That is the sense in which the term human dignity entails a capacity for an individual person to be morally responsible.
Why would that be the case? You have not been forthright, but based on your comment about the fungibility of dignity, it seems like some version of the Hobbesian notion of dignity as worth, and worth determined by the judgment of others of your value to them. Further,a person cannot be said to have any worth until they become moral agents, responsible for what they do, because until someone is capable of acting responsibly he is of no worth to me or others.
… a rational standard by which some actions are deemed to right while other actions are held to be wrong.
What is that rational standard? How does it relate to normative and natural properties?
What it is precisely that I object most strenuously to is the implicit moral egalitarianism entailed in the claim of equal, universal human dignity as that term is utilized in the orthodox Human Rights discourse that is played out in the West today.
It is not moral egalitarianism based on your notion of moral agents. It is, rather, the claim that egalitarianism is moral, that is, good. It is a standard that can be defended both on rational and natural grounds, that it has worth in so far as it confers benefit to both individuals and society, and that it is natural because we are by nature social beings.
… a [normative] property that cannot be reduced to, identified with or analysed in terms of natural properties.
To claim that for Kant what is normative cannot be reduced to, identified with or analysed in terms of natural properties betrays a lack of understanding of what he sees as the relationship between the understanding and the laws of nature. Man, according to Kant, is the lawgiver of nature:
... we ourselves bring into the appearances that order and regularity that we call nature, and moreover we would not be able to find it there if we, or the nature of our mind, had not originally put it there ...The understanding is thus not merely a faculty for making rules through the comparison of the appearances: it is itself the legislation for nature, i.e., without understanding there would not be any nature at all” (CPR, A125–126).
You may not agree, but if you are going to disagree with him you must first understand what it is you think you are disagreeing with.
As I say, the egalitarian notion of human dignity that underpins all of our Human Rights declarations, conventions, covenants and international court statutes is philosophically speaking an intellectual descendant of Kant's notion of the term.

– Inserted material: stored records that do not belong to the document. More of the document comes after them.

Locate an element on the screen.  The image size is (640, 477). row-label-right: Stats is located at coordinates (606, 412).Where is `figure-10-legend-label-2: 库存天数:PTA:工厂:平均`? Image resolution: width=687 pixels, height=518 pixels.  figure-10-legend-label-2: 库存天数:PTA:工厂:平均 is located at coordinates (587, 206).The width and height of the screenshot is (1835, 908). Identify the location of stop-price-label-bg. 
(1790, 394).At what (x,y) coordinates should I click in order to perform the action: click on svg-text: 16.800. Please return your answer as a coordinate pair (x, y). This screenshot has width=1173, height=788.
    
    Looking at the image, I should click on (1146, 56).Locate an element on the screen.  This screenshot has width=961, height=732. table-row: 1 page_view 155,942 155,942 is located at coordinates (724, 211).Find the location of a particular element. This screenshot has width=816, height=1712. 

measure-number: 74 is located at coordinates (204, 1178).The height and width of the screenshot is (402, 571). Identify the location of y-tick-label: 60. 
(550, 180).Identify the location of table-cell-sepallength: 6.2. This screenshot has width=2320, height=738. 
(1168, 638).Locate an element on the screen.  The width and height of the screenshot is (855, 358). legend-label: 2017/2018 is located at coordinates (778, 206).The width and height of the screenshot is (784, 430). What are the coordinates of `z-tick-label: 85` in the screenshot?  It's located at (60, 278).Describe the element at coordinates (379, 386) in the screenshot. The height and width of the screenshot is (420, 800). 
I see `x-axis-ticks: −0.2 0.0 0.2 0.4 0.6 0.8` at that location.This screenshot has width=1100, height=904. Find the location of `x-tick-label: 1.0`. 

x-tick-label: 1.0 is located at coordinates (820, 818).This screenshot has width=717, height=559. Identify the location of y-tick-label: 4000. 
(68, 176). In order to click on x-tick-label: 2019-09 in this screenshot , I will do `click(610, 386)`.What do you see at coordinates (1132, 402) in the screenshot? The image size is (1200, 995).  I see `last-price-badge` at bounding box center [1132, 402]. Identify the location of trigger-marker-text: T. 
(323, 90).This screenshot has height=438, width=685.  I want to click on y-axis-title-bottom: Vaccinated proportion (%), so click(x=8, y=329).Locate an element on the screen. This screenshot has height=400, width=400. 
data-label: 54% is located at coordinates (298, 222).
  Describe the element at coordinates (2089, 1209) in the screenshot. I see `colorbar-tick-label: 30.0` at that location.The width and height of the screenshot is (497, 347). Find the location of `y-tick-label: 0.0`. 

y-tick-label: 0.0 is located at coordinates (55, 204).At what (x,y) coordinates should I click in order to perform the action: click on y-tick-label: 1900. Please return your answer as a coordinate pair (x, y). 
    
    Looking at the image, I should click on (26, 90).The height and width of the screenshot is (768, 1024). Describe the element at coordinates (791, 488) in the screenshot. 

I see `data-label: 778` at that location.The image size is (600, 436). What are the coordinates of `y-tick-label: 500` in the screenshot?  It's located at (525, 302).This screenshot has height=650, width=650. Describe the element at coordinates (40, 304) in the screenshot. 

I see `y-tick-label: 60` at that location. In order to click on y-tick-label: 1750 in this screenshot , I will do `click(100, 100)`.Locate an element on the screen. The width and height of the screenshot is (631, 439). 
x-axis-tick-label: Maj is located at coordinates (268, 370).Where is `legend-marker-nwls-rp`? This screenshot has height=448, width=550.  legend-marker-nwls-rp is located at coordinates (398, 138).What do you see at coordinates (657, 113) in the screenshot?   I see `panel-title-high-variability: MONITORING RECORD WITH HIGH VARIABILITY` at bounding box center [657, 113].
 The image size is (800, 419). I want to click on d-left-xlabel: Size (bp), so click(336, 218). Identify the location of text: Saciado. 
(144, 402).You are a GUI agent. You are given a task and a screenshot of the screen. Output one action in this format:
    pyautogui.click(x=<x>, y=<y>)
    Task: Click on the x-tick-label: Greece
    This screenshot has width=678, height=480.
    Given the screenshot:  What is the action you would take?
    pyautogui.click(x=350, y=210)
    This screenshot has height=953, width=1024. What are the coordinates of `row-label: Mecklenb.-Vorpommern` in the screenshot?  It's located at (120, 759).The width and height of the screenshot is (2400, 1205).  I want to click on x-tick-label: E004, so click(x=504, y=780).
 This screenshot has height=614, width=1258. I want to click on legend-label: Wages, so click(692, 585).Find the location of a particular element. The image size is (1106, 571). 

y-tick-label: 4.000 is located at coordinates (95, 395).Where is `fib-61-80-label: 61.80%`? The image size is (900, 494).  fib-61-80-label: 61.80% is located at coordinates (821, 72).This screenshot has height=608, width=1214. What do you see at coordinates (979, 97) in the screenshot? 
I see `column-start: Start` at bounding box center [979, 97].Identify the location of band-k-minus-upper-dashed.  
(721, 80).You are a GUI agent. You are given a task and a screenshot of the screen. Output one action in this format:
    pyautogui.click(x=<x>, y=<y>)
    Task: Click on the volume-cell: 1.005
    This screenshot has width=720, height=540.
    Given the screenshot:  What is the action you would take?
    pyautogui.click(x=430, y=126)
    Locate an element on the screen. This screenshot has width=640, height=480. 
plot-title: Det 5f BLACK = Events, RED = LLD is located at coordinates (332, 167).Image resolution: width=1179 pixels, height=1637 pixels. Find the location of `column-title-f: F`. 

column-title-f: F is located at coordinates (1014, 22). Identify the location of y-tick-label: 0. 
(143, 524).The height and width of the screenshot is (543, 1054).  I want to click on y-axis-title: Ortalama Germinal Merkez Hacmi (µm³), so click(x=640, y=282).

Even if that were true, most today do not accept Kantian morals. Every idea and every practice has its antecedents.
Kantian human dignity is a profoundly flawed ethical concept, and if you would like I will explain for you blow- by- blow why this is the case. All you need do is ask.
Not necessary. As I said, most today are not Kantians. Neither egalitarianism nor human dignity begins or ends with Kant.
If you request I do this, then you must be prepared to accept the consequences; namely, you will be confronted with a truth you will find rather distressing, the "bottom line" being is that Kantian (human) dignity is impossible to justify and in consequence the key foundation that undergirds the entire edifice of the whole vacuous (equal, universal) Human Rights discourse in the West is exposed as worthless and rotten.
How about you drop the vacuous hyperbole? It you have an argument against human dignity then you should be confident enough in it to allow it to carry its own weight.
… the "bottom line" being is that Kantian (human) dignity is impossible to justify ...
What assumptions underlie the idea that human dignity is something that requires justification? Perhaps you’ve got it backwards. Instead of starting with abstract rational concepts begin with considerations of man in his natural state as we find him rather than the fictional “state of nature”. Man is by nature a social animal that from a very early age displays care and empathy. From this perspective what is justified must be justified in terms of what is beneficial and unjustified what is harmful to us considered both individually and as a society. Care and consideration do not need justification, justification is based on it.